DATASET EXCERPTS Start Marker

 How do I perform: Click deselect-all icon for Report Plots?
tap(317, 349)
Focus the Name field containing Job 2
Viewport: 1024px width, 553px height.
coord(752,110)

DATASET EXCERPTS End Marker

WHAT YOU SHOULD DO:
An unaltered transcription of all the data above is needed.

SOLUTION TO THIS TASK:
 How do I perform: Click deselect-all icon for Report Plots?
tap(317, 349)
Focus the Name field containing Job 2
Viewport: 1024px width, 553px height.
coord(752,110)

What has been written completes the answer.